— Task to carry out —
Reproduce the following lines word for word.

::::::::::

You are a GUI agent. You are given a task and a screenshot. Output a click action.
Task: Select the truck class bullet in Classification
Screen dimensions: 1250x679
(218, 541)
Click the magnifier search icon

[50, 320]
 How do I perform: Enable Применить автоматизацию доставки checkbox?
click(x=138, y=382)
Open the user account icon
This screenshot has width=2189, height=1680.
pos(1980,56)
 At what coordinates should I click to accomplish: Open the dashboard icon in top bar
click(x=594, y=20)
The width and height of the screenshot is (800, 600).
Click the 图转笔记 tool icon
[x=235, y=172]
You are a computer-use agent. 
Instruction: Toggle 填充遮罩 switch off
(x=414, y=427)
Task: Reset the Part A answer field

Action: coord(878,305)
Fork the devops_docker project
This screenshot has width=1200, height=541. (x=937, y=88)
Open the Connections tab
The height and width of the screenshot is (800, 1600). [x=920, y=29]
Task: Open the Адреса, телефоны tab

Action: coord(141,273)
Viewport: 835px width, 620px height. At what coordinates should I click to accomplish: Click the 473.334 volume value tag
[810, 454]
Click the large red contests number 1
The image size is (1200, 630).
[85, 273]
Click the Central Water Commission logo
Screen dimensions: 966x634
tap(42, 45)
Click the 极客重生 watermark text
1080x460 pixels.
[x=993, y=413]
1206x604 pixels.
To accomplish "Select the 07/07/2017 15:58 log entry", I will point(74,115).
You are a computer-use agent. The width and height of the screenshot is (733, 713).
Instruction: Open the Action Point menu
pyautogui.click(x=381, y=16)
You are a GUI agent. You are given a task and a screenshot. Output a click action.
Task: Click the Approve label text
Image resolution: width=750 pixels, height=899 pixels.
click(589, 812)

::::::::::

— Result of the task —
You are a GUI agent. You are given a task and a screenshot. Output a click action.
Task: Select the truck class bullet in Classification
Screen dimensions: 1250x679
(218, 541)
Click the magnifier search icon

[50, 320]
 How do I perform: Enable Применить автоматизацию доставки checkbox?
click(x=138, y=382)
Open the user account icon
This screenshot has width=2189, height=1680.
pos(1980,56)
 At what coordinates should I click to accomplish: Open the dashboard icon in top bar
click(x=594, y=20)
The width and height of the screenshot is (800, 600).
Click the 图转笔记 tool icon
[x=235, y=172]
You are a computer-use agent. 
Instruction: Toggle 填充遮罩 switch off
(x=414, y=427)
Task: Reset the Part A answer field

Action: coord(878,305)
Fork the devops_docker project
This screenshot has width=1200, height=541. (x=937, y=88)
Open the Connections tab
The height and width of the screenshot is (800, 1600). [x=920, y=29]
Task: Open the Адреса, телефоны tab

Action: coord(141,273)
Viewport: 835px width, 620px height. At what coordinates should I click to accomplish: Click the 473.334 volume value tag
[810, 454]
Click the large red contests number 1
The image size is (1200, 630).
[85, 273]
Click the Central Water Commission logo
Screen dimensions: 966x634
tap(42, 45)
Click the 极客重生 watermark text
1080x460 pixels.
[x=993, y=413]
1206x604 pixels.
To accomplish "Select the 07/07/2017 15:58 log entry", I will point(74,115).
You are a computer-use agent. The width and height of the screenshot is (733, 713).
Instruction: Open the Action Point menu
pyautogui.click(x=381, y=16)
You are a GUI agent. You are given a task and a screenshot. Output a click action.
Task: Click the Approve label text
Image resolution: width=750 pixels, height=899 pixels.
click(589, 812)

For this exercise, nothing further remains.